▶ _TASK STATEMENT_
Swap "named target" for "labeled item" throughout the entries below and write them out again with everything else unchanged. Leave the pictures out of your answer.

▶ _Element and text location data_
┏━━

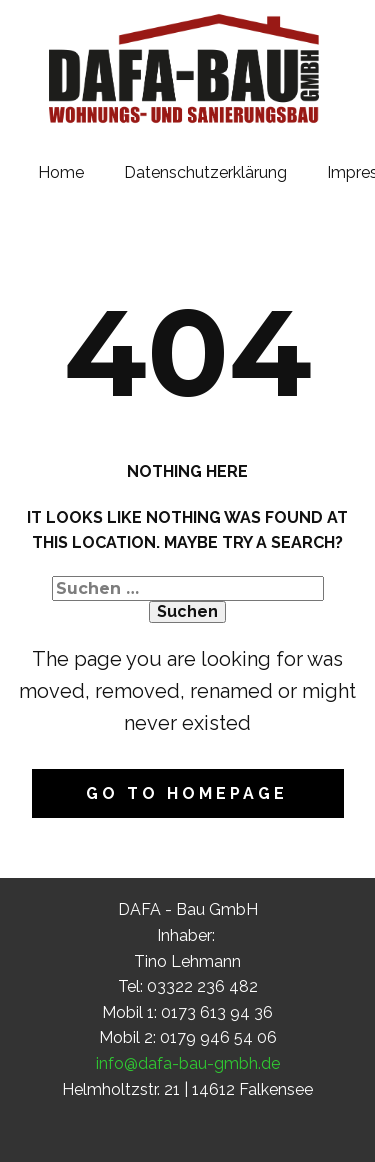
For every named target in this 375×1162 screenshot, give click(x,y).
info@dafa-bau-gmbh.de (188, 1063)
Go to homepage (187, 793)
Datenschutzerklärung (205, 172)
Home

┗━━

▶ _TASK ANSWER_
For every labeled item in this 375×1162 screenshot, give click(x,y).
info@dafa-bau-gmbh.de (188, 1063)
Go to homepage (187, 793)
Datenschutzerklärung (205, 172)
Home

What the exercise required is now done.